• _Exercise objective_: Read through the records below and copy each line that uses the word "above".

Saved entries:

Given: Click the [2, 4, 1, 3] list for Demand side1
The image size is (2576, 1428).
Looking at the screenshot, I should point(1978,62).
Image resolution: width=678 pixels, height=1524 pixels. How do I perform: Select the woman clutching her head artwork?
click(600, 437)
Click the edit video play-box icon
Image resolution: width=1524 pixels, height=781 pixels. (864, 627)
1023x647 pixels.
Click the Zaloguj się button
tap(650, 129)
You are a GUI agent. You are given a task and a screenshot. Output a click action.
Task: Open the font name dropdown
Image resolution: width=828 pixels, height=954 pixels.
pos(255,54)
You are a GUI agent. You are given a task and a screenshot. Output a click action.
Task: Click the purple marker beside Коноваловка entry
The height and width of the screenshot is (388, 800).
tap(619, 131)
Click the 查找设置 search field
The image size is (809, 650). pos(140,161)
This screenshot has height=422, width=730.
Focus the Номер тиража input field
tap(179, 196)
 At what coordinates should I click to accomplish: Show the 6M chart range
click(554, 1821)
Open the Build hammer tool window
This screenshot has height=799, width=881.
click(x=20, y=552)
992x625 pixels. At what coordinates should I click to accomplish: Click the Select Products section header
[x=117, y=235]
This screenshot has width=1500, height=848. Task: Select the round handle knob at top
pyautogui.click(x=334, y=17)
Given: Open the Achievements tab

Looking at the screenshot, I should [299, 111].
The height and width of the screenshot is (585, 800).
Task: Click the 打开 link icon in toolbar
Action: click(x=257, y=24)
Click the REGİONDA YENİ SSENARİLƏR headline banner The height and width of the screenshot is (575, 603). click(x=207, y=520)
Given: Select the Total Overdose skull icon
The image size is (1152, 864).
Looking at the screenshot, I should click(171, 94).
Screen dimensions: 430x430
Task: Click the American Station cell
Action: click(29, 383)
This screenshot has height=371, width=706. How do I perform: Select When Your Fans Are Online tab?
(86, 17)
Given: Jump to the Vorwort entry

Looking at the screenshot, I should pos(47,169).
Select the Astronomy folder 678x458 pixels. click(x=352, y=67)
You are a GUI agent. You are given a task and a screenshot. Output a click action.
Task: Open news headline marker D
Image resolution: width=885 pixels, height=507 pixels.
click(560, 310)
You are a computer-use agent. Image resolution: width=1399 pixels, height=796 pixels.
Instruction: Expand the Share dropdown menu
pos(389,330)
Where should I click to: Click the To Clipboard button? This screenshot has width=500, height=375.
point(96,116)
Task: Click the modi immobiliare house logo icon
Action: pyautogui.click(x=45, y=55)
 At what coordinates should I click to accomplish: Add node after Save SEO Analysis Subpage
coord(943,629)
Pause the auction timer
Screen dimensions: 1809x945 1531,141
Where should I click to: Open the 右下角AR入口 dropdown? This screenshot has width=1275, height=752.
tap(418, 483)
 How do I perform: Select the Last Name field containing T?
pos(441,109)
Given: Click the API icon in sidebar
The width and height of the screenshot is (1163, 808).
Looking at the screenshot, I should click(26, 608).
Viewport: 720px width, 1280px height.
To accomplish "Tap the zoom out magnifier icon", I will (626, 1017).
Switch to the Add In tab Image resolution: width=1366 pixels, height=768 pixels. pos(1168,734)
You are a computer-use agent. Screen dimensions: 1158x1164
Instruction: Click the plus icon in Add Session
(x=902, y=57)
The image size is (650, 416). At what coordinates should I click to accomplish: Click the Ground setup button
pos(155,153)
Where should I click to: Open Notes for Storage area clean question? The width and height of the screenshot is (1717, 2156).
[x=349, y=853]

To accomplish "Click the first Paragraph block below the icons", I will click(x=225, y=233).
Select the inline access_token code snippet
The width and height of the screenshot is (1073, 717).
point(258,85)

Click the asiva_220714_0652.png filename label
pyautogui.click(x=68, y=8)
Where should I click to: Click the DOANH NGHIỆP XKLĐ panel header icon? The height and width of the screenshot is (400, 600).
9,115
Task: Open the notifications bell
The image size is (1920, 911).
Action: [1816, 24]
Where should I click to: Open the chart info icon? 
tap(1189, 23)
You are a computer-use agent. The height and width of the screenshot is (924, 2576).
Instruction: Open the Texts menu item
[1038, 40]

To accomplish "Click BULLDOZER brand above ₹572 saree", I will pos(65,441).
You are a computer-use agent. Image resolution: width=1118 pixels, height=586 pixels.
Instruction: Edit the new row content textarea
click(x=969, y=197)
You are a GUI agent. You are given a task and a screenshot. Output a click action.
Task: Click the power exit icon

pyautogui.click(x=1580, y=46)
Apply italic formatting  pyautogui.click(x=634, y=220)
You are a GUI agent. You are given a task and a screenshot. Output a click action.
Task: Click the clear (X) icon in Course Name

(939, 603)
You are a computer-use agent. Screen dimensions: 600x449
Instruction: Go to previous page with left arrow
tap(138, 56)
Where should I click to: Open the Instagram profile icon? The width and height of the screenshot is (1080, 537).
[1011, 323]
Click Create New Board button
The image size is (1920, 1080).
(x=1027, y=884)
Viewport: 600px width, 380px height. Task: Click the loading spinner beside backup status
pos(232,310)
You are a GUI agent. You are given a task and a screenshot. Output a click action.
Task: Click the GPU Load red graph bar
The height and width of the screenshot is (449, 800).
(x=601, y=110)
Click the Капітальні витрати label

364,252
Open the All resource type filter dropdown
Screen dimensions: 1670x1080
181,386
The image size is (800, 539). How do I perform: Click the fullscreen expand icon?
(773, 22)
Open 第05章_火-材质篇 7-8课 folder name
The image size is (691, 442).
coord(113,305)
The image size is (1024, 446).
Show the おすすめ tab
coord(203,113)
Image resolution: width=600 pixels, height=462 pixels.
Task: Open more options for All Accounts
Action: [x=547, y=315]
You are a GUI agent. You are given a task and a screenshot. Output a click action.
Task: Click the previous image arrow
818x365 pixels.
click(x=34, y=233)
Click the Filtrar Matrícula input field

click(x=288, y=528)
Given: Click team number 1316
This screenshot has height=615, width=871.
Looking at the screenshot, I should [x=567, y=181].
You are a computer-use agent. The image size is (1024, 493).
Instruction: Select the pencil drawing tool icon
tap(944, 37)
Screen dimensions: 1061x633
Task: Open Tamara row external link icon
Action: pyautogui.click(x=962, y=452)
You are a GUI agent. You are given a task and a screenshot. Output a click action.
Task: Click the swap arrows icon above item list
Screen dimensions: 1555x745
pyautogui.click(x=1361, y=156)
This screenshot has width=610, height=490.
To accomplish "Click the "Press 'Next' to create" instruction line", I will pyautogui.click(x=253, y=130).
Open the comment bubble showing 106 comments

• _Finished exercise_:
To accomplish "Click BULLDOZER brand above ₹572 saree", I will pos(65,441).
Task: Click the swap arrows icon above item list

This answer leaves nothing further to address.